2013 in Review: Lawsuit alleges Joplin master developer involved in Ponzi scheme

(From August 2013)

(The following post originally ran in the August 15 Inside Joplin)

Investors in two funds connected to Joplin’s master developer Wallace-Bajjali claim in a lawsuit filed this week in Harris County, Texas, District Court that firm owners David Wallace and Costa Bajjali were involved in a $3 million Ponzi scheme.

Wallace told the Amarillo Globe-News , We consider the lawsuit very frivolous.
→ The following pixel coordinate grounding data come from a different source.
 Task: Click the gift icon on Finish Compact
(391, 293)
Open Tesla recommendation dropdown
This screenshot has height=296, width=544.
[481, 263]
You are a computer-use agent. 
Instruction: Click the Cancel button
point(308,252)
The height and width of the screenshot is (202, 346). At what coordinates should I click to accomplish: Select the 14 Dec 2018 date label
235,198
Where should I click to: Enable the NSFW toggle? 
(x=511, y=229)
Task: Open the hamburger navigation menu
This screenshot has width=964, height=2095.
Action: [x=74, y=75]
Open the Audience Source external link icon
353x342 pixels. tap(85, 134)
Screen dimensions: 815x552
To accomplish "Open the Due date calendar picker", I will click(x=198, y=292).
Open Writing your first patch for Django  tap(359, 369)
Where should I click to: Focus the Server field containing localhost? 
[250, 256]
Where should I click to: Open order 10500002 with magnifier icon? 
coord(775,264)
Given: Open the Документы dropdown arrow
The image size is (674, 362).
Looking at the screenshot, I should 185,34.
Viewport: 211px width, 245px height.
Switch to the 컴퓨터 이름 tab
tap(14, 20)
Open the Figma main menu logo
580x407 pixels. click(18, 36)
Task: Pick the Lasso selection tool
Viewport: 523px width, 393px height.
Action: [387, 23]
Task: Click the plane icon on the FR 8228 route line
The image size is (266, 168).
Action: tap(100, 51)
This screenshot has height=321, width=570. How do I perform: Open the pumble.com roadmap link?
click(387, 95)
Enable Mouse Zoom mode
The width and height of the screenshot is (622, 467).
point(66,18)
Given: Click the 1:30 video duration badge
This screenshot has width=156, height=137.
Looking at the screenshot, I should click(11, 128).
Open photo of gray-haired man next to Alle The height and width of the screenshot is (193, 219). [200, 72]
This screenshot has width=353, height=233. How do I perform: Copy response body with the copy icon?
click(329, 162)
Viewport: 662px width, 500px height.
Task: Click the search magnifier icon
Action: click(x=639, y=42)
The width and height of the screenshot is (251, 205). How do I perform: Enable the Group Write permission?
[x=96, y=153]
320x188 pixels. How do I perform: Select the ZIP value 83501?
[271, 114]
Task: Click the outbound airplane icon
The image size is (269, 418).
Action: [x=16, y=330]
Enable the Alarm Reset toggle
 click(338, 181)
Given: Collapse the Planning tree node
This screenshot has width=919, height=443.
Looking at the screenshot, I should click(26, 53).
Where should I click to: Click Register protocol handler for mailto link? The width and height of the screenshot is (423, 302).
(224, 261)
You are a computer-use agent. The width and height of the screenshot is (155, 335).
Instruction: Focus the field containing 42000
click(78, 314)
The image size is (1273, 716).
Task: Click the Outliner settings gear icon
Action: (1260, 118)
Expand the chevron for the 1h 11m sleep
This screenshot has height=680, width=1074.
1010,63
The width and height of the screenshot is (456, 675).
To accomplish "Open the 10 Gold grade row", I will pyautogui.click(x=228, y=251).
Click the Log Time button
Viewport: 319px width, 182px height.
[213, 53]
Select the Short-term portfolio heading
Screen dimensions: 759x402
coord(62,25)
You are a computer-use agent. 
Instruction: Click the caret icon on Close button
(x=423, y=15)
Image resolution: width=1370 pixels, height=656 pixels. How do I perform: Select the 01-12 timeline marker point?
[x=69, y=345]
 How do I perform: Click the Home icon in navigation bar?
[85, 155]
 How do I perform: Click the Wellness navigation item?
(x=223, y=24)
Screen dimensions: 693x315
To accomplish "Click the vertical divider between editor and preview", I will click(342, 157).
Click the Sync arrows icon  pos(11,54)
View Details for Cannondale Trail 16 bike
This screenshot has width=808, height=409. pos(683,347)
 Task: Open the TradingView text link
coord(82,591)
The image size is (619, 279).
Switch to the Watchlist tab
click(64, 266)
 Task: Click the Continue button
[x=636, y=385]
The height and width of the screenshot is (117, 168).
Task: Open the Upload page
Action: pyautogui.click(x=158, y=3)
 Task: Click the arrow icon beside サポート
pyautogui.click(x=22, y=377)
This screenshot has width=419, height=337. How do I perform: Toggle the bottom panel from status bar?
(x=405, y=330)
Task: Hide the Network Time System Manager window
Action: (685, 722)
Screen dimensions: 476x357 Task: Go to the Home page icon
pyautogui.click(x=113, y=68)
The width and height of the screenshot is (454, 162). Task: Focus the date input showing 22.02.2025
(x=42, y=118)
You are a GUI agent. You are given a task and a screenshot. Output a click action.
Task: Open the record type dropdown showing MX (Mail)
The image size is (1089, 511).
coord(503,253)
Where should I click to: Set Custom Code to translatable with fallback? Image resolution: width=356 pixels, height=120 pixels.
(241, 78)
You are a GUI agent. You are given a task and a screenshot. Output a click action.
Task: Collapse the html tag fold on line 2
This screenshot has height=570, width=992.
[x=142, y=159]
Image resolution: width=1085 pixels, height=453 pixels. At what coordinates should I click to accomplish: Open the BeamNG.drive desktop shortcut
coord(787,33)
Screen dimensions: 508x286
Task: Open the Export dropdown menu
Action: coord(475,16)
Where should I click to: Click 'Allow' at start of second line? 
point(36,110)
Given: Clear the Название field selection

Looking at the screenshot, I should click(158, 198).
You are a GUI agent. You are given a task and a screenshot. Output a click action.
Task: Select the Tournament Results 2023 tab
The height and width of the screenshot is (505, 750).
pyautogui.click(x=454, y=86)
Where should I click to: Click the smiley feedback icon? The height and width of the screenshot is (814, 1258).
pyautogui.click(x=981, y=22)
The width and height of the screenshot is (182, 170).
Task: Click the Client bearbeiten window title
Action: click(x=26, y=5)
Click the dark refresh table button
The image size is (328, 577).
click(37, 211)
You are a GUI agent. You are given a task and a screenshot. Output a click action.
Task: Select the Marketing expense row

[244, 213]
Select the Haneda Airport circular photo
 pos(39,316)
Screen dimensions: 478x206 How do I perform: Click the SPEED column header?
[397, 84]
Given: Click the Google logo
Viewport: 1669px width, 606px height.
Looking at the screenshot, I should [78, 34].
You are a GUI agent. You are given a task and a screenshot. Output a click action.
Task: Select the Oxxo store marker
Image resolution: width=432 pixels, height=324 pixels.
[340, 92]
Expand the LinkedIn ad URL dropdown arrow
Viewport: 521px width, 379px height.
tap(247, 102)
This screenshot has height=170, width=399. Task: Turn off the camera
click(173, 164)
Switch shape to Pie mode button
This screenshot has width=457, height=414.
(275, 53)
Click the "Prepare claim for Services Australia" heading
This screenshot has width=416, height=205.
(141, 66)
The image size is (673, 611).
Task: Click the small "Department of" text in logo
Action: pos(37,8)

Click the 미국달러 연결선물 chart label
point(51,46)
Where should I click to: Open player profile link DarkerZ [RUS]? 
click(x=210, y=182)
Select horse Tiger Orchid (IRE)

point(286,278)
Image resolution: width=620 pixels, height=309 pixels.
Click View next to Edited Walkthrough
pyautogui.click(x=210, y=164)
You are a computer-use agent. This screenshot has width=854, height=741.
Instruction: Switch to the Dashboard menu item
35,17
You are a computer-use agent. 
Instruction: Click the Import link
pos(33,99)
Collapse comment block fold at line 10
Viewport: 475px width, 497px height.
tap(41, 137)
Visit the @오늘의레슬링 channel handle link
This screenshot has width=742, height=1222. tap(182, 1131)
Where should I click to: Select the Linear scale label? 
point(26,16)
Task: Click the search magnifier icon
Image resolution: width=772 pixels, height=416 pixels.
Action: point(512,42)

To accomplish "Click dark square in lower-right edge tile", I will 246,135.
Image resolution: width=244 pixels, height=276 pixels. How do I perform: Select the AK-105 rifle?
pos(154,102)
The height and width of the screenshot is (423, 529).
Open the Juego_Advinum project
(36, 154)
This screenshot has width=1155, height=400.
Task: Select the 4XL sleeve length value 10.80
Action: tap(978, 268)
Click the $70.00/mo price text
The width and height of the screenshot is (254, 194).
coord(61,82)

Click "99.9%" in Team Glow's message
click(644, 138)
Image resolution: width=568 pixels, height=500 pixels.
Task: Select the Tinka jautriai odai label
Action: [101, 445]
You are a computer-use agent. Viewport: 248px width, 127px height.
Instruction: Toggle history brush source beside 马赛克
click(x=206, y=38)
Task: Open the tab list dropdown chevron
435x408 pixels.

We consider it to be without merit and we are going to defend it vigorously.”

The scheme is the same one described in an articlepublished Saturday in Inside Joplin.

2013 in Review: Two hundred teachers leave Joplin School District over two-year period

(From July 27, 2013)
Of the approximately 600 teachers who were in Joplin R-8 classrooms in May 2012, more than 200 will not be there when classes open August 15.

Missouri Department of Elementary and Secondary Education (DESE) documents indicate at least 125 people who were listed with the school district's certificated personnel for the 2011-2012 school year, were not with the district for the 2012-2013 school year.

A few of those were in administrative positions while a few others were undoubtedly listed under different last names following marriage. That would still leave at least 100 who were no longer teaching in the Joplin School District.

The R-8 District has never said just how many teachers who were in the classrooms last year are not coming back. A district newsletter said 38 teachers retired (several of whom told me they would have loved to have remained in the classroom a few more years, but not under the current regime). Some, none of whom received quite the publicity I did, were ushered out of their classrooms, while most opted to resign to move on to other jobs in other districts.

I know of a few who left without any job lined up because of the problems they have had receiving backup on disciplinary issues and these were not rookie teachers.

In an MSSU Newsmakers interview that was posted this week, Superintendent C. J. Huff indicated that most of those leaving either resigned or their spouses landed jobs in other towns and they had to move.

Were those out-of-town employers just as active after the 2011-2012 school year or is this just something else C. J. Huff and the Joplin R-8 Administration can blame on the tornado?

2013 in Review- Huff on 100 teachers leaving: Their spouses got new jobs

(From July 2013)
It's not dissatisfaction with the Joplin R-8 Administration that is driving teachers out of the school district, according to Superintendent C. J. Huff.

In an interview with Judy Stiles on MSSU's Newsmakers program, Huff makes no mention of dissatisfaction or the culture of fear that he and Assistant Superintendent Angie Besendorfer have created in the school district as being reasons for one of out every six teachers leaving.

It's the teachers' spouses that are causing the change.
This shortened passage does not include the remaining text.